▶ [Trecho do documento]:
____________
Mesmo que interina, Maria Elizeta terá chegado ao posto pelo qual se digladiam tantos homens (e seus respectivos padrinhos) sem ter pedido nada a ninguém: exclusivamente por força da Lei Orgânica que rege a carreira de Estado dos procuradores e a Constituição de 1988. Ela é a mais antiga integrante do Conselho Superior do Ministério Público, por isso tem a precedência a ocupar a PGR durante a vacância do cargo. No curso de um período que não tem prazo para acabar – porque o nome indicado pelo presidente Lula só sentará praça no comando do MPF depois de ser sabatinado na Comissão de Constituição e Justiça e ser aprovado tanto na CCJ quanto no plenário do Senado – a PGR interina terá legitimidade para exercer o poder de sua caneta sem ter sobre os ombros sequer o peso de um pedido de “abertura de interlocução institucional” tão comum em Brasília (muitas vezes dá-se a isso o apelido jocoso de “embargos auriculares”). Dentre as prerrogativas exclusivas dos procuradores-gerais, mesmo que os interinos, posto que serão sempre legítimos quando suas ascensões ao posto não ferirem a lei e a norma, está a denúncia dos chefes dos Três Poderes da República. Alguém sabe o que Maria Elizeta pensa disso? E do Governo? E do retorno glorioso de Luiz Inácio Lula da Silva à Presidência depois das perseguições que sofreu com o concurso dos jagunços abrigados dentro do Ministério Público nos tempos da Lava Jato?
____________
▶ [Tarefa proposta 1]: Segundo o trecho do documento, por que razão Maria Elizeta tem a precedência para ocupar a PGR durante a vacância do cargo?

▶ [Linhas apresentadas]:
____________
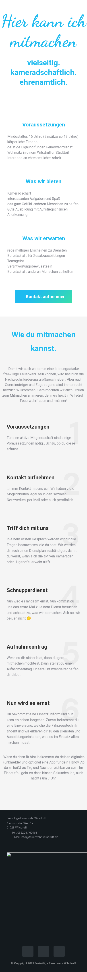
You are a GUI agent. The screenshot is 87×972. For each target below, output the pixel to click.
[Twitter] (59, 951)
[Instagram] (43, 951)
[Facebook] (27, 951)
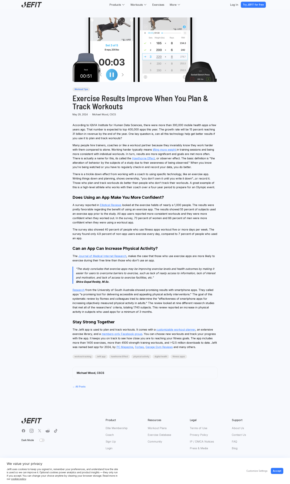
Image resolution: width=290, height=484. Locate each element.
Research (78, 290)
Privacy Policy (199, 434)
____________
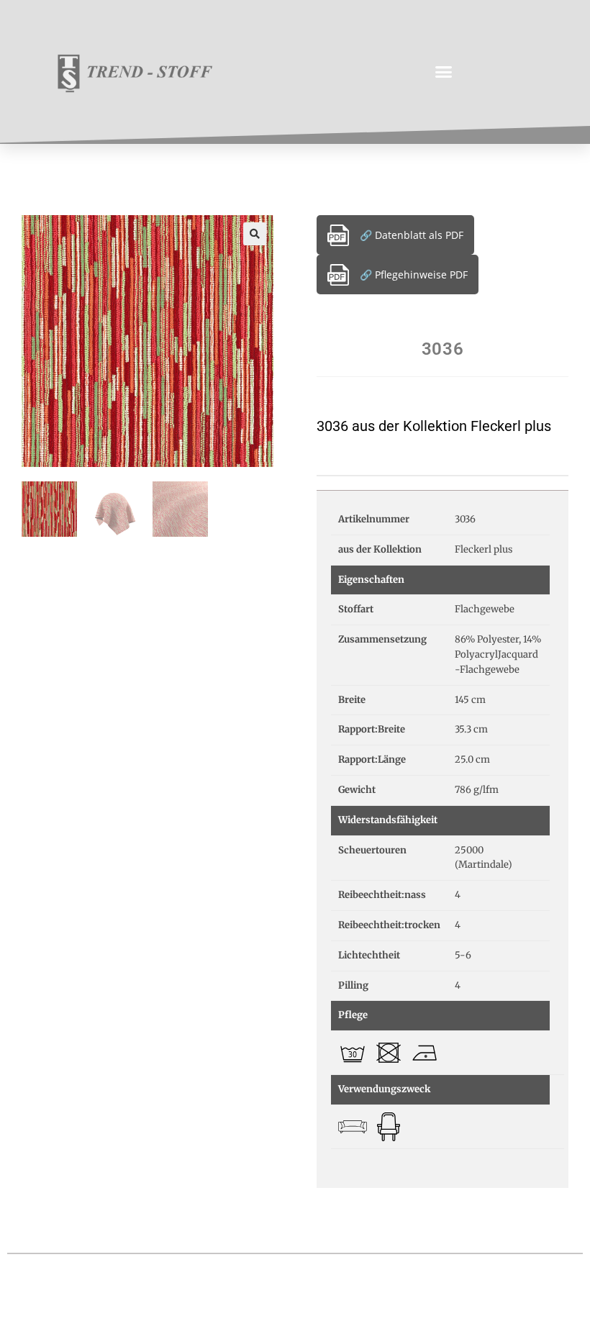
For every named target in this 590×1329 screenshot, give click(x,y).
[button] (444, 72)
____________
▶ [Tarefa proposta 2]: Nas linhas dos blocos acima, reproduza fielmente o trecho que se inicia na linha que contém "Image resolution: width=290, height=484." e prossegue até a linha que contém "Research (78, 290)", incluindo ambas.

▶ [Resposta 1]: Por ser a mais antiga integrante do Conselho Superior do Ministério Público.

▶ [Resposta 2]:
Image resolution: width=290, height=484. Locate each element.
Research (78, 290)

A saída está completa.